もしかして事前に、チームが壊滅した事態を想定して回収班をあの地点に用意していたのか? だがいくら切れ者でもそんな予測ができるだろうか。

なによりも逃げたあの男が切っ掛けであの事が、会社に秘密裏に行っていることが明らかになれば、自分は主任の地位どころか会社から追放されかねない。

何としてもあの男の口を塞がなくてはならない。


一人考えを巡らせる男に、報告員がおずおずと声をかけてきた。

矢間やざま主任。本当にメイヒンなのでしょうか」

苛立ちを呑み下して振り返った。

そう、自分は主任なのだ。不測の事態を切り抜けなくては、地位以前に部下たちの信頼も失ってしまう。ここで弱みを見せるわけにはいかない。

「どういうことだ」

「私見で恐れ入りますが、確認した範囲ながら、敵が小規模すぎる気がします。女のバレットはまだしも、工作員が二人に子供が一人というのも。いえ、もちろん他にも仲間が居て、あの場には現れなかっただけかもしれませんが」

報告員からすれば恐る恐るの進言だったが、男は目が覚めたような感覚だった。

互いの企業同士の範囲のことだと思い込んでいた。しかし、確かに。

「……なるほどな。あいつは頭がやられているはずだ。簡単に会社を思い出せるはずがない」

搬送車を任せていた部下も言っていた。あの男を連れ去った男女は企業の工作員には見えなかった。車も古いセドリックで企業が足に使うには珍しいと。
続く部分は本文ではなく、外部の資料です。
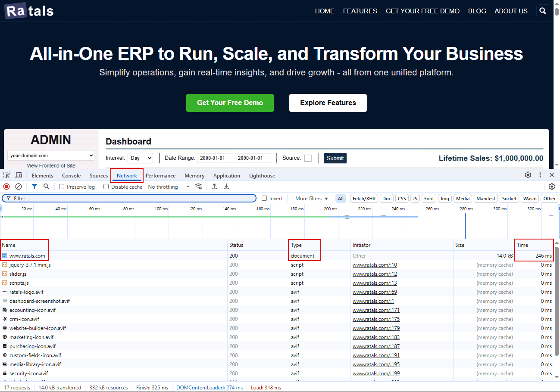Check the Disable cache option
This screenshot has height=392, width=560.
pos(106,187)
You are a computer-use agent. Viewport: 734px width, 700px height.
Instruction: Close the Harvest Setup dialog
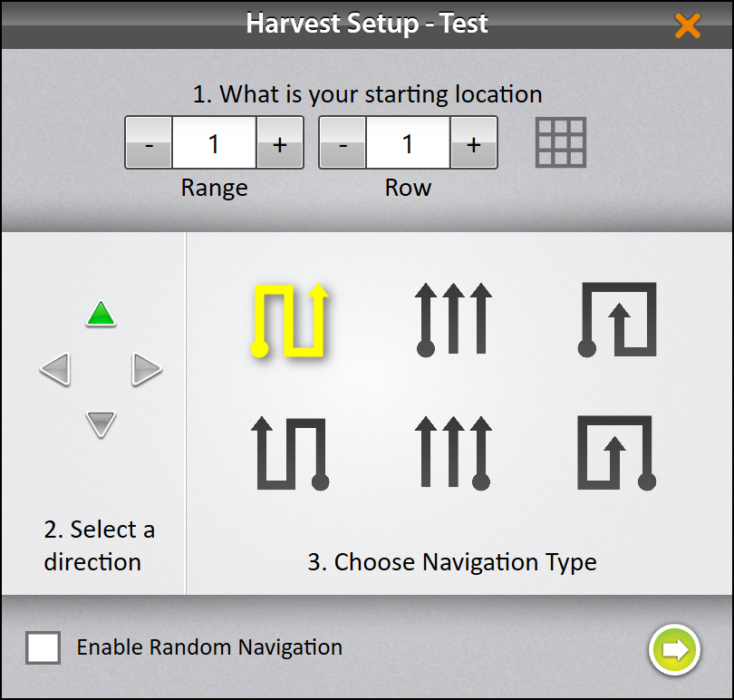point(688,24)
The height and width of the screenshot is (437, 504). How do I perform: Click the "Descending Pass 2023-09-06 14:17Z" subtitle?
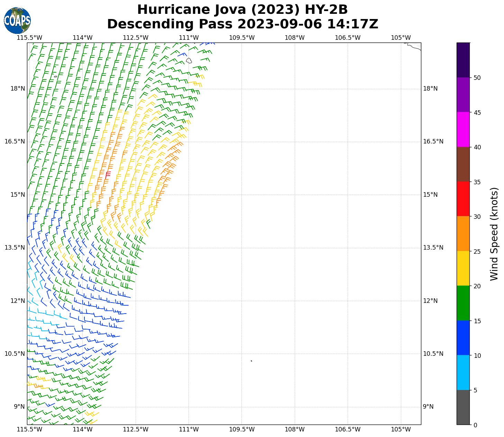click(x=242, y=24)
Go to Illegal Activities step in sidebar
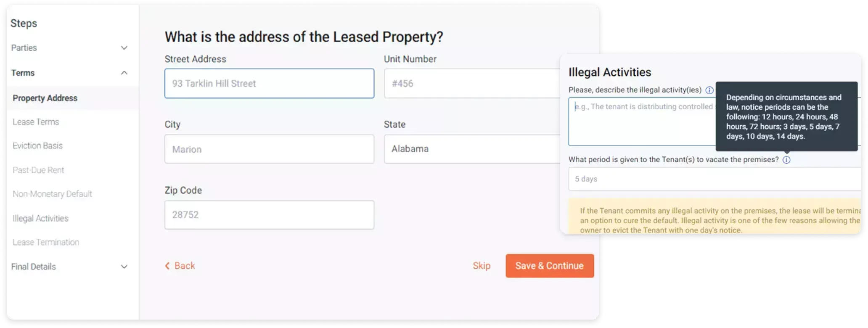This screenshot has height=328, width=868. click(40, 218)
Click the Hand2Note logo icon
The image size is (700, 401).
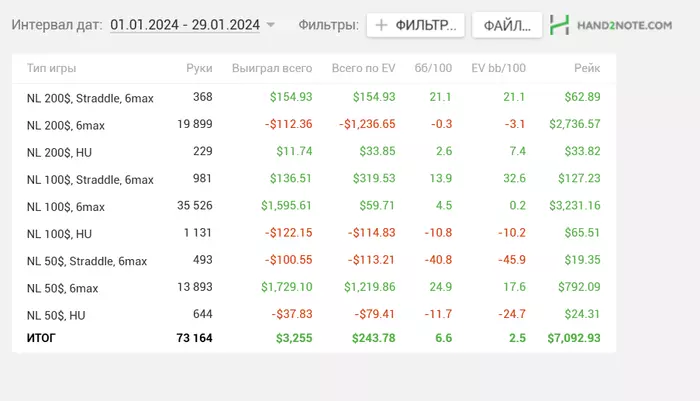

つまり、あの男はまだ会社に回収されたわけではない。恐らくは記憶も戻っていない。あの時あの場をたまたま通りかかった誰か……それこそ非合法活動者アウトソーサーか何かに拾われたのだ。

 企業間の抗争が激化して以来、企業は工作員の育成にも力を注いできた。しかしそれだけの資金をつぎ込めない企業もある。そうした中小企業が防衛や情報奪取などの荒事の際、外部発注として利用するのが非合法活動者たちだった。
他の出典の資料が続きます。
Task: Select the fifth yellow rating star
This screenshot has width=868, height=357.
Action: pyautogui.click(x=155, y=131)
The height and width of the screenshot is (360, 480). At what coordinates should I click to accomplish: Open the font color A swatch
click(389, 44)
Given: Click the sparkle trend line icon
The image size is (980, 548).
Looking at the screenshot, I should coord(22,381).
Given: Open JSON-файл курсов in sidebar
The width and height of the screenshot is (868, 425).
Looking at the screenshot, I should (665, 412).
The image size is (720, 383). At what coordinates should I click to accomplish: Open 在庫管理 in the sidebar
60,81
彼らは合法・非合法を問わぬ業務を自らの倫理の範囲内で請け負うフリーランスの代行者であり、元は企業工作員やオペレータ、在野の魔法使いなどから構成されていることが多い。

企業が彼らを使いやすい最大の要因は、彼らが仮に警察に捕まったとしても企業との繋がりを立証しようがない――そもそも『社会的にいない』者達である点だ。
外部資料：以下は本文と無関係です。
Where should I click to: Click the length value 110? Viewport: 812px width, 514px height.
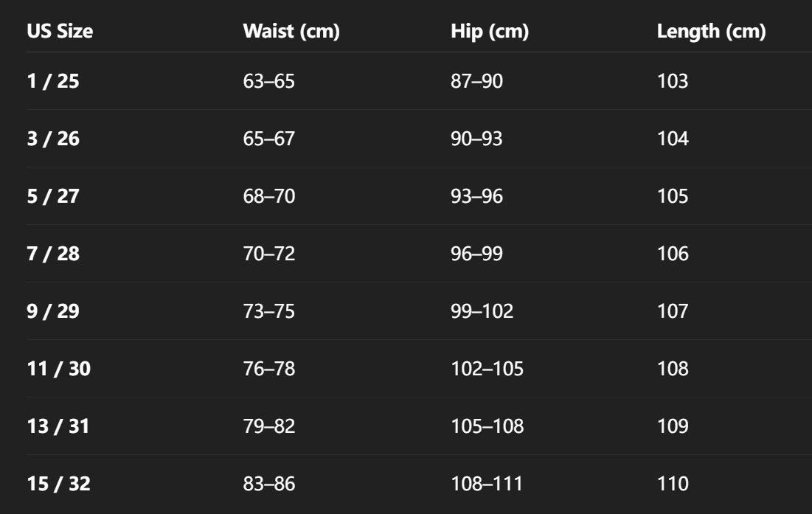pos(673,484)
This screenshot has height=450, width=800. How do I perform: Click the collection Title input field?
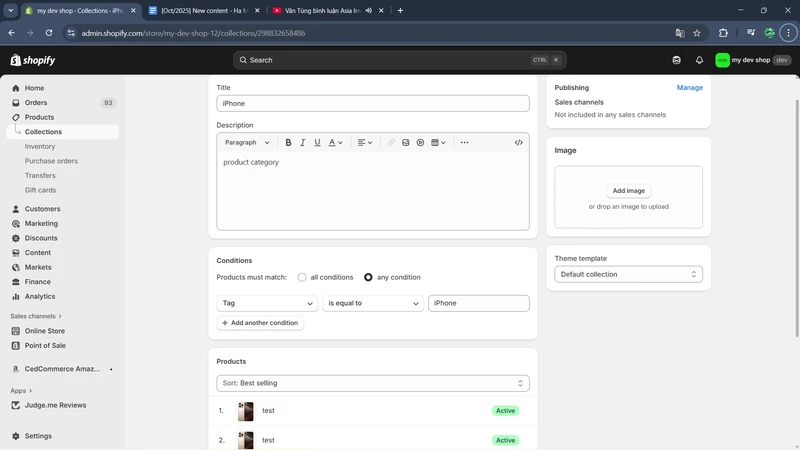coord(372,103)
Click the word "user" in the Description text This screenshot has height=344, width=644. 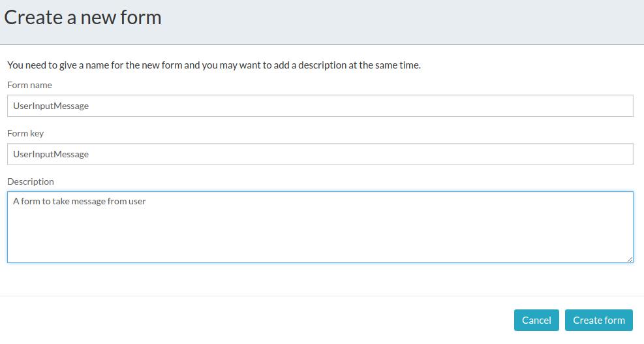138,201
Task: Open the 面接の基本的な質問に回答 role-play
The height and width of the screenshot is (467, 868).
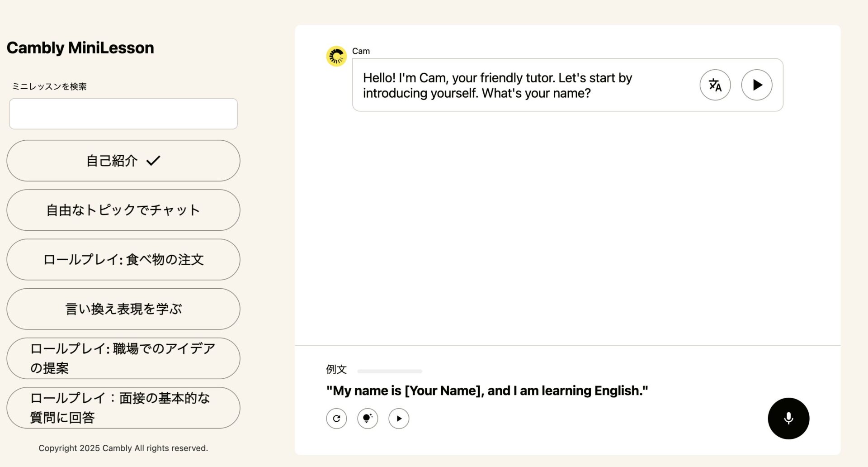Action: [x=123, y=408]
彼らへの報酬は大抵が前払い式のプリペイドカードで行われ、購入する際に身分証が必要ない点も足がつかず好都合となっている。

「それなら手はある」

非合法活動者の弱点はすなわち、企業とは規模が違うという点だ。

企業を相手にするということがどういうことか思い知らせてやる。

男は唇を吊り上げて笑うと、報告員を連れて保管室を足早に出て行った。

 あとにはもの言わぬ死者だけが取り残され、明かりは落とされたのだった。